Spreadex Market Update
Tentatively positive day follows tentatively positive performance from oil
The commodity barely managed to cling on to overall gains today, as it receded from its $63.05 day high to linger closer to the $62.50 mark. The collective sigh of relief for a day of positivity from oil was felt across the board, even if it remained to be seen whether this rally is merely a flash in the pan or (finally) the real thing. As the afternoon went on an answer began to appear and it wasn’t good. Oil dipped again, highlighting the insubstantial nature of any unprompted rally for Brent Crude.
A day of relative strength from oil, combined with some (overall) positive data, led the Dow Jones to a good start of the week, jumping to 17377 after the bell. Initially things looked to be taking a turn for the worse for the US, as the Empire State manufacturing index effectively collapsed to -3.6, a staggeringly low figure when compared to last month’s 10.2. However, things had righted themselves within the hour, as the capacity utilization rate and industrial production came in better than expected, at 80.1% and 1.3% respectively.
As oil managed a rare run of respectable prices, and the Dow Jones opened strong, the worldwide markets could continue to trade on their bullish start to the day.
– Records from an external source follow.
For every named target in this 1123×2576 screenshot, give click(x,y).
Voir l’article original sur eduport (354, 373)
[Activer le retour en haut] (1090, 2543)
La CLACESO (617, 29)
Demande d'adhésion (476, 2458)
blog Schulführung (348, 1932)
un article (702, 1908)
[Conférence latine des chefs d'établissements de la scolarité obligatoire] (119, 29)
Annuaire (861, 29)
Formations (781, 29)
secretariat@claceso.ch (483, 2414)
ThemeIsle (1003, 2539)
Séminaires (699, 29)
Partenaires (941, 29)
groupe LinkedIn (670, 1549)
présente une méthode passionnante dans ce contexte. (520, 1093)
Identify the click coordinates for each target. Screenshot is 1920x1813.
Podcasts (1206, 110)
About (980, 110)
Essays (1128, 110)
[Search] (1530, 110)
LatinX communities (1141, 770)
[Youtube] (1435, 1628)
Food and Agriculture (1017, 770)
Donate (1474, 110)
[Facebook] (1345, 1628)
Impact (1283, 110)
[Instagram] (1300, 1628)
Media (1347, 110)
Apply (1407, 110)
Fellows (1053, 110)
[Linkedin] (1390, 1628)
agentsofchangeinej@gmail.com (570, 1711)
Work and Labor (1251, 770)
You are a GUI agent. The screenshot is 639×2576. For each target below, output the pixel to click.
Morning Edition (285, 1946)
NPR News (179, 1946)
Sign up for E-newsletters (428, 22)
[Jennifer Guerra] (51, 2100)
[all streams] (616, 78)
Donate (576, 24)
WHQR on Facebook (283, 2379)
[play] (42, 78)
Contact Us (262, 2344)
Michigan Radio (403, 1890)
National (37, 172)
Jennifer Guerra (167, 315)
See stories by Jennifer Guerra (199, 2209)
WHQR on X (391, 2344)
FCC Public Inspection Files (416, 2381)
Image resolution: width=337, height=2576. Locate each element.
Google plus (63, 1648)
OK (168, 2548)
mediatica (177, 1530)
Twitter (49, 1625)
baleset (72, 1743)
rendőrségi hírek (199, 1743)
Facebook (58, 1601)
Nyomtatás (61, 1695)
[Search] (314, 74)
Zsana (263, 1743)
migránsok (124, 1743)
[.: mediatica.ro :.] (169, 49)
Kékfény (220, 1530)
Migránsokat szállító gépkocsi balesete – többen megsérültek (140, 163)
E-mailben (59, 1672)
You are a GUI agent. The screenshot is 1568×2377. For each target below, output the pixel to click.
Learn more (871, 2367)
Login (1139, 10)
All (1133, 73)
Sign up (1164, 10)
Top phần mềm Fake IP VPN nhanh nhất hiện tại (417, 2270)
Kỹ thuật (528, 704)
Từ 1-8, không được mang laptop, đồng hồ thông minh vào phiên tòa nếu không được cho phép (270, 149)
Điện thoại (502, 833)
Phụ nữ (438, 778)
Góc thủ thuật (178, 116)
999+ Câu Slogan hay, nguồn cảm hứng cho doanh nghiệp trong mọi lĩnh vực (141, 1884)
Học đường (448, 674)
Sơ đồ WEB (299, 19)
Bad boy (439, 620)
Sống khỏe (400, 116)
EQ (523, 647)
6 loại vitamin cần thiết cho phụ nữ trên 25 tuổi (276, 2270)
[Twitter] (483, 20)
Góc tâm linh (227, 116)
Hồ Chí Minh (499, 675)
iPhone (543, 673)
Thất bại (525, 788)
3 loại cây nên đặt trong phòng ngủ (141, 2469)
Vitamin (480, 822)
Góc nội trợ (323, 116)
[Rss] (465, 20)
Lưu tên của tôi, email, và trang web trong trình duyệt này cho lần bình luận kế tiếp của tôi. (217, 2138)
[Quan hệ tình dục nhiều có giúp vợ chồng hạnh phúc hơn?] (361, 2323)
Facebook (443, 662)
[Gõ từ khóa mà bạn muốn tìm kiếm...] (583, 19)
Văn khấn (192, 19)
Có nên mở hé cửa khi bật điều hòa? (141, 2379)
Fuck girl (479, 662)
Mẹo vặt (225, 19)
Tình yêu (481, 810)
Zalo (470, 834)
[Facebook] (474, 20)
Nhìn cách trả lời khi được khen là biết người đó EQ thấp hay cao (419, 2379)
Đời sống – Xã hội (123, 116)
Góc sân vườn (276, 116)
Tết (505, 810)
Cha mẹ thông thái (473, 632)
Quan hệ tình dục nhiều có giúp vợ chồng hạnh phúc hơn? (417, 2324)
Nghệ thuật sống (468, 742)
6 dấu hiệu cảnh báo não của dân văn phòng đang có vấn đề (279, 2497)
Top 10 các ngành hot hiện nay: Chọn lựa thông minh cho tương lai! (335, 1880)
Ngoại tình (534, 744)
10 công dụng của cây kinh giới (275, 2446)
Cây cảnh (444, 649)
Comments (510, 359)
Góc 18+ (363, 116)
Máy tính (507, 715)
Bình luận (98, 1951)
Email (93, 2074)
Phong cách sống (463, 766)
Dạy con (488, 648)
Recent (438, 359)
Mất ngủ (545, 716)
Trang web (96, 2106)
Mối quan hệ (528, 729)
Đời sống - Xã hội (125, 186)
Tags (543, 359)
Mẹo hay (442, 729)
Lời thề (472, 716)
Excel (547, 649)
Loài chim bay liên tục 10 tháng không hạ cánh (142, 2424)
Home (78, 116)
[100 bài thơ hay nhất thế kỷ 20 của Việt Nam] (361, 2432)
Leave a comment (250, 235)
The British CBI industrial order expectations were a pleasant surprise for the UK markets this morning, and helped the FTSE maintain its growth until the Dow opened to help it some more.
After wobbling a bit in the middle of the day, the FTSE managed to just about hang on to its gains, spending much of the day at around 6300. Whilst this is far below the highs reached a few weeks again, in the face of the current global economic situation, a day of positivity, however minor, is much appreciated for the UK index. Tomorrow sees the Bank of England’s stress test for the UK’s banks; these figures could lead to a volatile day for the FTSE due to its prevalence of banks, so the UK index may want to value its positivity whilst it still can.
Finally today saw a mixed performance from Europe, with the markets maintaining some stability in the face of a plummeting rouble and riots in Belgium. With one US dollar now buying 60 roubles, the Russian currency has reached what many consider to be its psychological threshold. Russia has been hit harder than most by oil’s demise, and mixed with the sanctions imposed by the EU, Putin’s nation has struggled to keep its head above water.
However, whilst the Russian economy continued to drown, the DAX managed to have a fairly flat day, utilising the same minor bullish sentiment that was felt throughout much of the world, to loiter just below 9600. This tentatively positive day of trading may be lost by tomorrow, when PMI numbers for France, Germany and the overall Eurozone are announced. The Eurozone has been noticeably inconsistent with its figures recently, so a weak set of data would not bode well for the DAX et al.